In vacuum, the calculated (classical) interaction between to aligned dipoles decreases with the square of the distance. If the dipoles can't come very close to each other, the interaction will be weak. If you treat hydrogen bonds as a special case of dipole-dipole interaction, you will find that a N-H ... O=C interaction is much stronger than a C-H ... O=C interaction. For one, the N-H group has a larger dipole moment than the C-H group. For another, the distance between the donor and acceptor are larger for the weak C-H hydrogen bond.
When the dipoles of two ethanol molecules approach, they can come fairly close because the hydrogen on the hydroxyl group lacks inner electrons. For ethanal, in contrast, the carbonyl carbon of one molecule has to come close to the oxygen atom of the other. Both atoms have filled inner shells (and more electrons in the outer shell), so that approach is limited by electronic repulsion.

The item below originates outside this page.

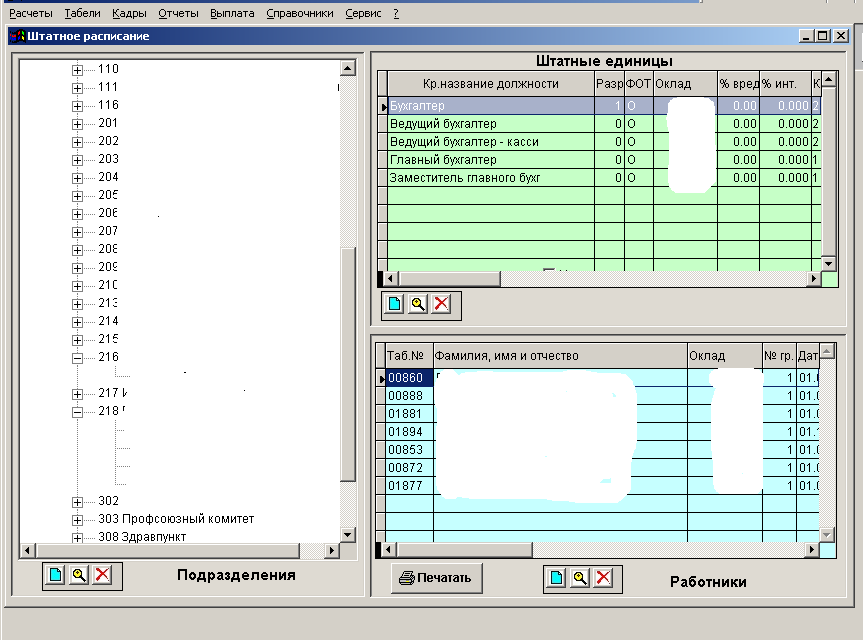The height and width of the screenshot is (640, 863).
Task: Expand department 110 tree node
Action: pos(78,69)
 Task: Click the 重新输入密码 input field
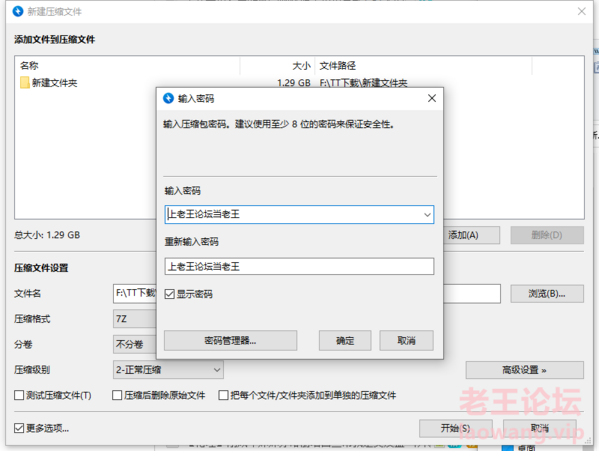pos(299,266)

The hydrogen bond has covalent character, explaining why it is a directional interaction. This covalent character (like all covalent bonds) can not be fully explained using classical (Coulomb interaction) arguments. So in a hydrogen bond, we have an additional attractive term that is lacking in pure dipole-dipole interactions. In extreme cases, you might think of the hydrogen bond as a 4 electron-3 center bond (the 4 electrons are the lone pair of the acceptor and the bonding electrons of the covalent bond of hydrogen with the rest of the molecule; the three atoms are the hydrogen, the electronegative atom it is covalently bound to, and the acceptor atom).
Some use Van der Waals forces as an umbrella term for (permanent) dipole-dipole, dipole-induced dipole, and temporary dipole-induced dipole interactions. Others use Van der Waals forces (or dispersion forces or London interactions) as a separate and weaker kind of interaction and contrast it with the stronger dipole-dipole interaction.